Geologix Explorations Inc. (TSX: GIX) reached a high of $0.66 per share following the release of an updated Preliminary Assessment (PA) for its Tepal project, incorporating the upgrade of its gold-copper resource to 3.9 million gold equivalent ounces, up 62% from 2.4 million gold equivalent ounces, doubling the mine life. The recent volatility in metal prices accounts for the subsequent decline in the stock price, and the resulting potential opportunity.
The economics of a PA may vary by about 30% relative to eventual realities, and further economic studies are likely to reduce uncertainty and risk, leading to a higher valuation. At present, the Pre-Feasibility study is scheduled for completion in mid-2012, and Feasibility study by the end of 2012.
The Tepal project covers about 172 sq km, of which 160 sq km are untested for other resources. The project is located in Mexico which is amenable to mining, and appears to be situated on easy terrain, with good availability to water, power, labor and other infrastructure to construct and operate a mine.

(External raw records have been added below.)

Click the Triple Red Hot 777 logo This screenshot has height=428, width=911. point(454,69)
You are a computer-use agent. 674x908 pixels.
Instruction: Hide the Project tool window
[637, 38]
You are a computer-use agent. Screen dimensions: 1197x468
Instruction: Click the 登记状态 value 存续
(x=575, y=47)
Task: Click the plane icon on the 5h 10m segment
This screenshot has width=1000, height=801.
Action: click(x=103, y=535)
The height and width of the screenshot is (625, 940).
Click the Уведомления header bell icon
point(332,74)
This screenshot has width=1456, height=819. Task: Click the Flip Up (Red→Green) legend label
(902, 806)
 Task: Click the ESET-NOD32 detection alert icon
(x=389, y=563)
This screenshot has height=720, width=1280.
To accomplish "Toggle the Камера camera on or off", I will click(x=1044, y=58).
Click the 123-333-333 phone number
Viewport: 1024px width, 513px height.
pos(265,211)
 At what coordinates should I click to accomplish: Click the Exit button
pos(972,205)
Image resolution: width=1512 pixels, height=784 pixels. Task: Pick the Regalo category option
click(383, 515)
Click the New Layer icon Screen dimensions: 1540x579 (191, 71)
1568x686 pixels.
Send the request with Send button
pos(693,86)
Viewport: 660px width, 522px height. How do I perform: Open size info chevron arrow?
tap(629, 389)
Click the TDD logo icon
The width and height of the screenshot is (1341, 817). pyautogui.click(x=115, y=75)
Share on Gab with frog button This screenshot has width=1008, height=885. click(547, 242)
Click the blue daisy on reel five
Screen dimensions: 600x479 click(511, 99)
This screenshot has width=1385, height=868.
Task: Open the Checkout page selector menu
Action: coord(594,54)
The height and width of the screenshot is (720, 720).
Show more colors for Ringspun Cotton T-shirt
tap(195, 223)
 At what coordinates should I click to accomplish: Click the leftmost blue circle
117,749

The updated resource estimate included an Indicated resource of 57.8 million tonnes, grading 0.42 g/t gold and 0.24% copper, 800,000 ounces of gold and 311.1 million pounds of copper, or 1.7 million gold equivalent ounces. The resource estimate also included an Inferred resource estimate of 93.2 million tonnes, grading 0.28 g/t gold and 0.20% copper, 800,000 ounces of gold and 414.8 million pounds of copper, or 2.1 million gold equivalent ounces.
The project has potential as a low-cost open pit mine, with near term low-cost heap leaching of gold oxides, followed by gold-copper sulphides processed in a mill flotation facility. In addition to being favorably located, the resource has a low strip ratio averaging 1.4 to one. The resource has an NSR of 2.5%. Altogether, these characteristics suggest the potential for a typical modern profitable low-cost, long-lived mining operation.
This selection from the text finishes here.